### Directions for this task
Write the next part of the passage about college football coaches, picking up after its final sentence.

### Passage
— start —

6. Meanwhile, Texas A&M coach Kevin Sumlin let his team savor the moment a little longer after shocking Auburn in Jordan-Hare Stadium.
7. Sumlin wasn’t the only Lone Star State coach at the center of a raucous celebration. Texas coach Charlie Strong got a lift from players who seem to realize how much better Strong is making the program. Strong was willing to take a lot of losses this season to strip the Longhorns of the unearned arrogance that plagued the team in the waning years of Mack Brown’s tenure. The humbling came quickly, and the building up has begun earlier than expected. Saturday’s 33-16 win over West Virginia is proof that Texas is coming back fast. Strong needs a quarterback, but the attitude is there. If the Longhorns win one of their final two games (at Oklahoma State, against TCU on Thanksgiving), they’ll be guaranteed to finish above .500 in Big 12 play and will become bowl eligible. That would give Strong and his staff a 15-practice head start on 2015.
8. Speaking of people thinking about 2015, Florida coach Muschamp’s handling of the Leon Orr situation was not the act of a coach who expects to be out of a job in month. Muschamp was as good as gone before the Gators beat Georgia 38-20 on Nov. 1, but now that he has a chance to win his way into a longer stay in Gainesville, Muschamp is acting like he plans to stick around.

— end —

### Recorded information
— start —

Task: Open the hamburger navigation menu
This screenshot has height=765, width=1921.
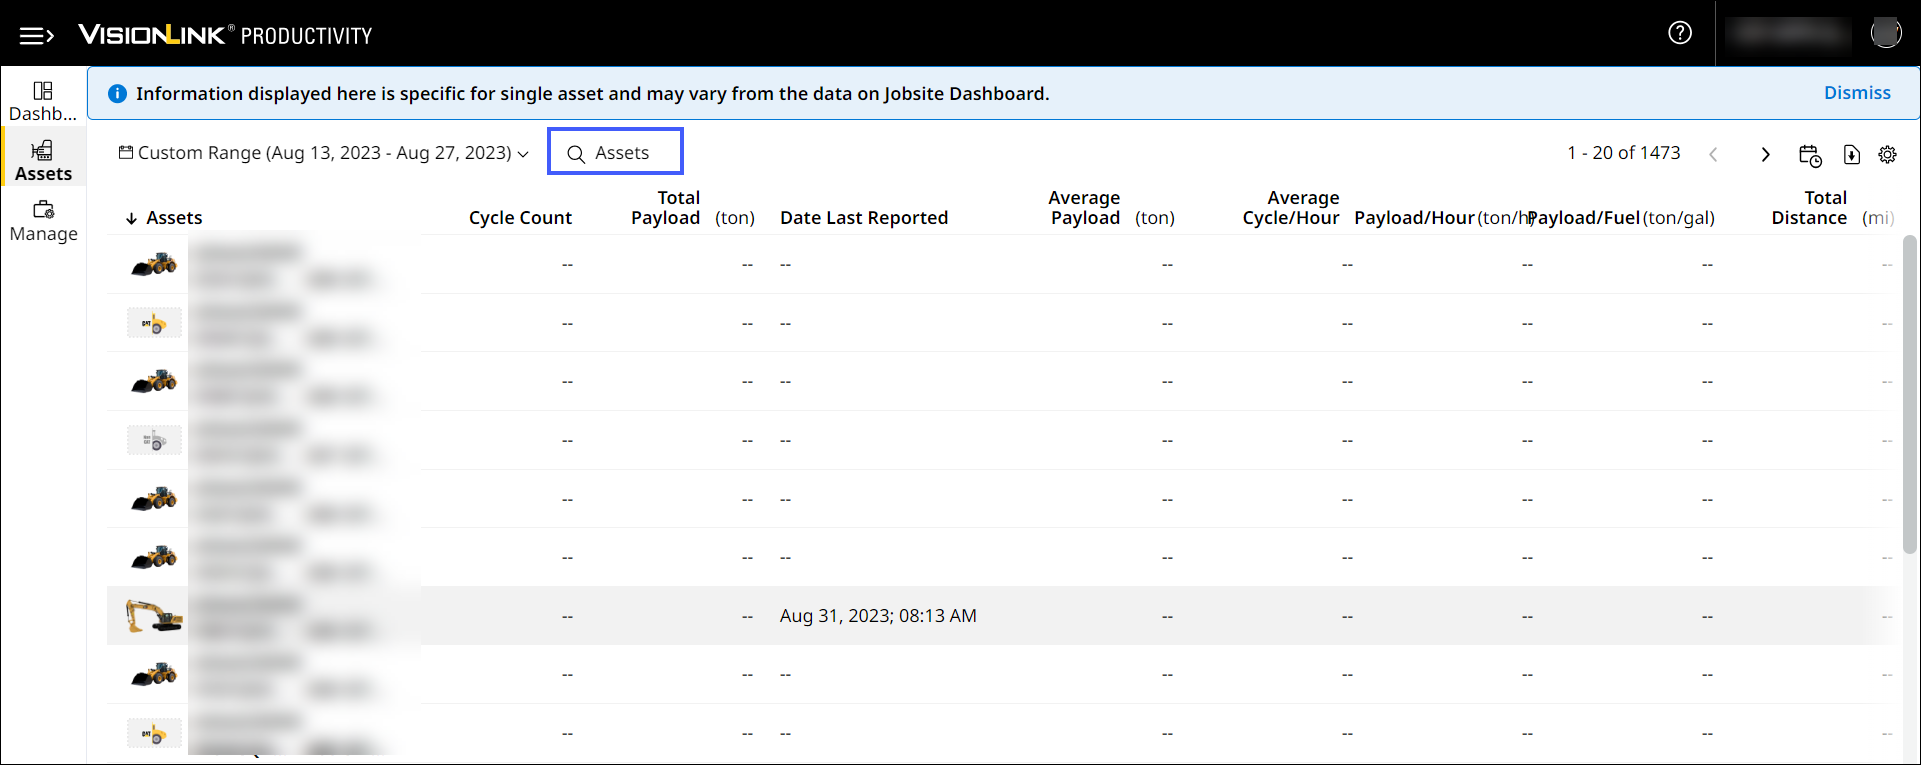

— end —

### Task result
Orr, a senior defensive tackle, got angry after Friday’s walkthrough at Vanderbilt because he wasn’t slated to start. He was in the defensive line rotation and would have played significant snaps, but coaches felt Darious Cummings and Jonathan Bullard had earned the right to go out on the first series. Orr expressed his concern to Muschamp and Muschamp gave him the choice to play as a backup or go home. Orr opted for the latter, and Muschamp had a staffer escort Orr to the bus station and send him back to Gainesville.
After Florida’s 34-10 win over the Commodores, Muschamp said Orr was dismissed from the team because he chose to leave. That move was a message to other players who didn’t want to embrace the team concept, and it’s probably not one Muschamp would bother to send if he didn’t plan to be at Florida long after Orr. Whether Muschamp remains at Florida still likely depends on the Gators’ performance the rest of the season. Beating South Carolina on Saturday would go a long way toward solidifying Muschamp’s status.
Meanwhile, Orr live-tweeted his bus trip back to Gainesville.
Upon his return, he seemed to regret his decision.
9. Auburn losing its comeback chance against Texas A&M on a premature snap was gut wrenching, but Connecticut players took an equally tough stomach punch on Saturday. The Huskies trailed Army by a touchdown at Yankee Stadium, but they had the ball on the Black Knights’ six-yard line with less than a minute left. UConn quarterback Chandler Whitmer threw into the end zone, but his pass was picked off by Chris Carnegie and returned the length of the field for a touchdown.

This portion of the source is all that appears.